Social media fails to affect holiday shopping

Published: Wednesday, Jan. 25 2012 10:23 a.m. MST

Boxes filled with merchandise travel down a conveyor system to waiting trucks for shipment at the Overstock.com warehouse Wednesday, Dec. 13, 2006, in Salt Lake City.

Associated Press

The hype before the holidays said social media was the new way to shop.

But recent surveys show it hasn't quite caught on yet.

Medialo.gy said back in December that "companies have teamed up with social media to offer consumers an integrated shopping experience saving them time and anger."

It is true, as the Pew Internet & American Life Project found, that 58 percent of American adults now research online to find out about products and services.

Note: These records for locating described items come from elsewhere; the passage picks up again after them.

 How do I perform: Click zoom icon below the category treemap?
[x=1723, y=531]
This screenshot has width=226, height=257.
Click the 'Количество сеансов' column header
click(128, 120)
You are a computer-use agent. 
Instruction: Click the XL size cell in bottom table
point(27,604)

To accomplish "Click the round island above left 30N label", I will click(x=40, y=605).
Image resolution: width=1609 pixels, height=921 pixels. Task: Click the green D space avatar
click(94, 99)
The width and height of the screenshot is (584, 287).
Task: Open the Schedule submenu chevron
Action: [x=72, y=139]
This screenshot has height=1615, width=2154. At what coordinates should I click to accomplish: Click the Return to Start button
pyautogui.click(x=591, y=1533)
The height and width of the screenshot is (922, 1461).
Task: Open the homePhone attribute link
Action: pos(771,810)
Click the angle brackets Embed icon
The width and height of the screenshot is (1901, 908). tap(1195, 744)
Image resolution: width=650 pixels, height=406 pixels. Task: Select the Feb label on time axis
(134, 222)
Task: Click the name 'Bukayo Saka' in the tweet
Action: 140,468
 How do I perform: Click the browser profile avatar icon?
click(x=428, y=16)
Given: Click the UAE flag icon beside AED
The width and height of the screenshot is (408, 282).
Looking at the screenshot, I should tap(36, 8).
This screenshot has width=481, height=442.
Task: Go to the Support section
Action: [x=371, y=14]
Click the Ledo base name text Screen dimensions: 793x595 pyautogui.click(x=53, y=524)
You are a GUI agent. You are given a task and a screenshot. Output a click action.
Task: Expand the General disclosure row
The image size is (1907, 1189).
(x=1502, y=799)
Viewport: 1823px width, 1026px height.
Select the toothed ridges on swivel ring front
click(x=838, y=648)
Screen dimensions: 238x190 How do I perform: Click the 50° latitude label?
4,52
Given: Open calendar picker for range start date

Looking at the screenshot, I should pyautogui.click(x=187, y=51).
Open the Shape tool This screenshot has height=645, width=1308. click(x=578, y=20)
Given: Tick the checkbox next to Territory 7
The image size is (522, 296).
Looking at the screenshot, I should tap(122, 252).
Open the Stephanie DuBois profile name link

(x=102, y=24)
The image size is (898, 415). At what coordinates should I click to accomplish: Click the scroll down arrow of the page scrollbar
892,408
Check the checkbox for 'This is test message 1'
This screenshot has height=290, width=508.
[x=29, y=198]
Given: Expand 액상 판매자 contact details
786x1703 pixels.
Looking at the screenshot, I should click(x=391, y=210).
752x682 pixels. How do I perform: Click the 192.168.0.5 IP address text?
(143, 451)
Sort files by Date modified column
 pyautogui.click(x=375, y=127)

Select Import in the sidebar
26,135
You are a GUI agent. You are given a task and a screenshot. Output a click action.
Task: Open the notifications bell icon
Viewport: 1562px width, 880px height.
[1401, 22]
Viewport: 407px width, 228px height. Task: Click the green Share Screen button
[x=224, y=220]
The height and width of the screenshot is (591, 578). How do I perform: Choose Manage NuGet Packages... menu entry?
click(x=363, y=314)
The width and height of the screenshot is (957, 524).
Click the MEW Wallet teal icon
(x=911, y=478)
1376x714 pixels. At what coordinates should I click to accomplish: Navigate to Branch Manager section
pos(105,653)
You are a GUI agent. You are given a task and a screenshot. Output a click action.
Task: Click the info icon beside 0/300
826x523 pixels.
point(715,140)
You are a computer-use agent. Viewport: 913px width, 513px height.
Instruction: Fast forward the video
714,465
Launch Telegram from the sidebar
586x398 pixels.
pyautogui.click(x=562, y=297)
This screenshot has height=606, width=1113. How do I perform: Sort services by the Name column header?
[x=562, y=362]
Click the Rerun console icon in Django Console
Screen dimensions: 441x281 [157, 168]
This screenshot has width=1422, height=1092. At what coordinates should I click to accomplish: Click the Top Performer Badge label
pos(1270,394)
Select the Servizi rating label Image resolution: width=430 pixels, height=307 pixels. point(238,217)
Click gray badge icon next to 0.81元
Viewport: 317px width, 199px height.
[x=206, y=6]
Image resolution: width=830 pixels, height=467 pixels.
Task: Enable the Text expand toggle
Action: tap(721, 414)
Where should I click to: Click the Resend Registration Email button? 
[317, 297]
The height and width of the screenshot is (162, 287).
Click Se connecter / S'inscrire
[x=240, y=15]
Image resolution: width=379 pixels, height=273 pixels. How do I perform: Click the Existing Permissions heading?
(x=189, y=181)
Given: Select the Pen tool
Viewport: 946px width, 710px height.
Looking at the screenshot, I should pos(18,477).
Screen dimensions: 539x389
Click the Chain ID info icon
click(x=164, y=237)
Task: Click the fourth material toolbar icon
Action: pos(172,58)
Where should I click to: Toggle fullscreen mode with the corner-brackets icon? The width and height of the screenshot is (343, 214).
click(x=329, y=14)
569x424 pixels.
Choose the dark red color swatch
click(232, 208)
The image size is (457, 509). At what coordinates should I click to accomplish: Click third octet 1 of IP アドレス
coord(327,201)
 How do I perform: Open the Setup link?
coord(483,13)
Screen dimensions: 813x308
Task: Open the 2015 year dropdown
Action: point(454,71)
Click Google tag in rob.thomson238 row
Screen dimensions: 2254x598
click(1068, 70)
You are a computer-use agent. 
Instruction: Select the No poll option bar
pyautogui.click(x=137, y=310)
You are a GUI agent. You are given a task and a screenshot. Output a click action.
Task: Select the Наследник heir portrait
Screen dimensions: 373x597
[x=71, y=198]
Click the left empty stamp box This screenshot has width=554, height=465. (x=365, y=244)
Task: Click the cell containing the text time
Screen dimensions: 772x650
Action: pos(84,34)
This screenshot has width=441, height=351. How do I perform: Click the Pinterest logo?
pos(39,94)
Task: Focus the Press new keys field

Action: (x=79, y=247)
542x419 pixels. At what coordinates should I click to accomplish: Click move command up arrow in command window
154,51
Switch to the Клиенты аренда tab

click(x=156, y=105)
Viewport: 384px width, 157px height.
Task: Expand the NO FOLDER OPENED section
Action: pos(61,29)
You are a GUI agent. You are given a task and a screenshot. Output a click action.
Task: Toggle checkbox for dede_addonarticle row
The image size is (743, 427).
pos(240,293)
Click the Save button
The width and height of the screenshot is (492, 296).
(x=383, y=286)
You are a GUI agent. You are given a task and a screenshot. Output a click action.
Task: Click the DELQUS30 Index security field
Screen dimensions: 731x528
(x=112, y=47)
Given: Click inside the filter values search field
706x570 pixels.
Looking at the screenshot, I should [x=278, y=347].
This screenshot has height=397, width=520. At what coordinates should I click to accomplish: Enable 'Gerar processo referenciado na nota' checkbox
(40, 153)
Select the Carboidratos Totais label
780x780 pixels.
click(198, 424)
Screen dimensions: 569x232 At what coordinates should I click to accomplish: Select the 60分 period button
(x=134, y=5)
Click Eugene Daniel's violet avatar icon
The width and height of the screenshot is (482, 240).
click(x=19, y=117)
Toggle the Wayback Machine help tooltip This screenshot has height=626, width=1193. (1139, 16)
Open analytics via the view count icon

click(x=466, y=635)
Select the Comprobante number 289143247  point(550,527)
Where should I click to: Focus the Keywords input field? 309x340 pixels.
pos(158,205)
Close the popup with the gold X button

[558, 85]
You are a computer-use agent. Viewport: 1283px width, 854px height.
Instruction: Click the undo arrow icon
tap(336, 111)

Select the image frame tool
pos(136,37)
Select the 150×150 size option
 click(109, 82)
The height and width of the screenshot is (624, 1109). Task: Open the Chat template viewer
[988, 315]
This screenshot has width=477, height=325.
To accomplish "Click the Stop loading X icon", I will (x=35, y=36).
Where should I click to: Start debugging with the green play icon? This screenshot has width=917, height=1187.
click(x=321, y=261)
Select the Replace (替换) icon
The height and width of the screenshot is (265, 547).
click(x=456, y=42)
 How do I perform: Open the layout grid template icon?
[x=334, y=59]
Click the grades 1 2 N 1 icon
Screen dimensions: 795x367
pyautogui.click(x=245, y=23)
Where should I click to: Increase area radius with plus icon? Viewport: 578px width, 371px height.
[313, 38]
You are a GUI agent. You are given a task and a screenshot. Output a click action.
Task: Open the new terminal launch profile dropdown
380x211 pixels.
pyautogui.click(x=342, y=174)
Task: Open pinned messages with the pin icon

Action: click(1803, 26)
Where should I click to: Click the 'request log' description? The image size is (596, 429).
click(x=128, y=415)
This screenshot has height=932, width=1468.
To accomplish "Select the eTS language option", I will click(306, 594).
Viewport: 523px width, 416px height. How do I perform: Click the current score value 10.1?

But do they use social media?

After all, Amazon.com made it possible to deliver gift cards to a friend's Facebook wall. And Walmart came out with "Shopycat," an app that gives people suggestions of gifts they can give to their friends based on data it mines from the friends' profiles.

Examiner.com suggested using Twitter and Facebook to keep track of stores' holiday hours and specials.

But people didn't buy into social media much this season.

The Telegraph reported that a mere 9 percent of people surveyed by Baynote said they purchased something via a retailer's page on Facebook. The survey contrasted that with the 59 percent who said they bought a gift directly from a retailer's website.

A survey released this week by Crowd Science found 24 percent of people went to a company's website to find holiday shopping deals. Other favorite ways to find that perfect gift were print (15 percent), email newsletters (13 percent), talking with friends and family (9 percent) and online flyers (5 percent).

Only 3 percent said Facebook was their favorite way to find deals. Just 1 percent touted Twitter.

In a related question, the Crowd Science "shopitudes" survey found that older shoppers like online shopping more than younger folks. Shoppers 24 or younger were less likely to prefer online shopping for the holidays, compared with people who were older.

Crowd Science VP of research, Sandra Marshall, wasn't too impressed with social media's showing this year. "Our Shopitudes study indicates social media like Facebook and Twitter have a long way to go when it comes to influencing holiday shoppers," she said in a press release.

This article uses aggregated content from Crowd Science, Medialo.gy, the Pew Research Center and the Telegraph.